A mock as a component
We were never required to build this implementation before since we could happily complete our blog domain implementation with only ever mocking this. And we’ll continue to do this until we really need a full implementation. Our domain services config now looks like this.
public static IServiceCollection AddDomainServices(this IServiceCollection services) { return services .AddTransient<IBlogService, BlogService>() .AddTransient<IBlogSyndicationService, BlogSyndicationService>() .AddSingleton<IBlogSyndicationQueue, BlogSyndicationQueue>() .AddTransient(s => new Mock<IBlogSyndicationFactory>().Object); }
You’ll see that we registered the queue as a singleton. This is important because the queue is shared between all the incoming web requests that might publish a blog. Now when we run and try to browse to a blog we see the following error in the log.
This is probably because we don’t have an actual database yet. EntityFramework can sort that out for us through their migration mechanism, but I prefer not to use it due to operational and support reasons. I prefer to write the necessary SQL directly and correctly the first time and manage the migrations without a dependency on C#. Your team might do things differently though. Regardless, let’s create our table.
IF NOT EXISTS (SELECT * FROM sys.tables WHERE name = N'Blogs') CREATE TABLE dbo.[Blogs] ( [Key] NVARCHAR(250) NOT NULL, Title NVARCHAR(250) NULL, Content NVARCHAR(MAX) NULL, IsPublished BIT NOT NULL, PublishDate DATETIME NULL, CONSTRAINT PK_Blogs PRIMARY KEY NONCLUSTERED ([Key]) ON [PRIMARY] ) ON [PRIMARY]
We can script a sample blog entry into the database quickly to match with the hardcoded title list item.
INSERT INTO [Blogs] ([Key], Title, Content, IsPublished, PublishDate) VALUES ('title-1', 'Title 1', 'Lorem ipsum `dolor sit amet`, consectetur ...', 0, null)

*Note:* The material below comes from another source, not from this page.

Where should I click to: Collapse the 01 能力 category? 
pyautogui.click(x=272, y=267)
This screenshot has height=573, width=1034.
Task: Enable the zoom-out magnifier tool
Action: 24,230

After some troubleshooting on strange behavior, I had to change the Blog.razor
page to include that null check that we find in the sample FetchData.razor
page. Without this check, the page doesn’t handle a slow data loading scenario (on cold start for example) very well.
if (Model == null) { <p><em>Loading...</em></p> } else { <h1>@Model.Title</h1> @((MarkupString)Model.Content) <div>Footer section</div> }
And finally, with this last change, we have an entire stack setup and running.
Conclusion
With this part, we’ve finally moved from only able to run unit tests to actually testing our work end-to-end. We saw how, after having built all the different parts separately, we were able to simply wire it up using service registrations. This is an important aspect that dependency inversion gives you: the autonomy within different layers to iterate and develop without a concern for anything outside of that layer. Even though it took sixteen blog posts to get to this point, each of these items could have been developed by a separate person, at the same time, after all of this had been designed together first.
And this is an important point. The design of the software should happen as a team. The diagrams should be finalized together, and all the abstractions should be defined together. Without a common understanding of the high-level architecture of the software and the flow of the program, the individuals building the various components will miss each other which will result in a lot of rework. All of these documentation artifacts should be collated to assist any new team members with onboarding onto the project. They too need to get a full understanding of the high level and flow before they can effectively contribute to the project.